All lines from the line containing "Delete the selected clip using the trash icon" up to and including the last line of the entries must be written out exactly, with no others.

--

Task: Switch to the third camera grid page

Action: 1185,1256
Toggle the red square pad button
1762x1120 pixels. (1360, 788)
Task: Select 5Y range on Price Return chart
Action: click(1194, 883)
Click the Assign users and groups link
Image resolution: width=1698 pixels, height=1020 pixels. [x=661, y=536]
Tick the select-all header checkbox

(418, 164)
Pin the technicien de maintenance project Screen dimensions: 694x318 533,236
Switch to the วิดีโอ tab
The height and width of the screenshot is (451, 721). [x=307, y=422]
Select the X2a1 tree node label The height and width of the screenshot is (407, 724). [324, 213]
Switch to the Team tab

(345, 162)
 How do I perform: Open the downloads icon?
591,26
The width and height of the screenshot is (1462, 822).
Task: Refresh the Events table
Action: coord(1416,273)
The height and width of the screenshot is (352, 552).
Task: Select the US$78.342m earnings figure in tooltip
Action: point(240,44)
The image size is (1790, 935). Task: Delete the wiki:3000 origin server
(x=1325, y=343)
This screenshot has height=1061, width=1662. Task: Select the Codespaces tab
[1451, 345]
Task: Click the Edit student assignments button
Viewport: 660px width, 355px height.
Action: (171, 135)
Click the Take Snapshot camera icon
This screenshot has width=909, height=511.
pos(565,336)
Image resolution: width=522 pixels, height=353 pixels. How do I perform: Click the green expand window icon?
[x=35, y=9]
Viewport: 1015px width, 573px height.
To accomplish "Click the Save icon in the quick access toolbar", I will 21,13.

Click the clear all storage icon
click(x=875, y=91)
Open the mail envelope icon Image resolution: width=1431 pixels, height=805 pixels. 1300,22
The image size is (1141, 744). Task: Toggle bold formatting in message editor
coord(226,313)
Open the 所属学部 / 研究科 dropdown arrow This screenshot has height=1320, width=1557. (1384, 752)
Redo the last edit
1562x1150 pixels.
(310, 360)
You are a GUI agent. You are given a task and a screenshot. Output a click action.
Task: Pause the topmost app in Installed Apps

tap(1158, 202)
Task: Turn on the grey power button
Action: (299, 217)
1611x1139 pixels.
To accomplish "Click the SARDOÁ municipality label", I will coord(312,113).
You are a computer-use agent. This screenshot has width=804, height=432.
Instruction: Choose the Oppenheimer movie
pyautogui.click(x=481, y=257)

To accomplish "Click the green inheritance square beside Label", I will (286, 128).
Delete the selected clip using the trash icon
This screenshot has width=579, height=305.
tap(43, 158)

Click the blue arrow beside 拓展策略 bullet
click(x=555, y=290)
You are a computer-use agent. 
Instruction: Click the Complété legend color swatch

--

Result of the task
Delete the selected clip using the trash icon
This screenshot has width=579, height=305.
tap(43, 158)

Click the blue arrow beside 拓展策略 bullet
click(x=555, y=290)
You are a computer-use agent. 
Instruction: Click the Complété legend color swatch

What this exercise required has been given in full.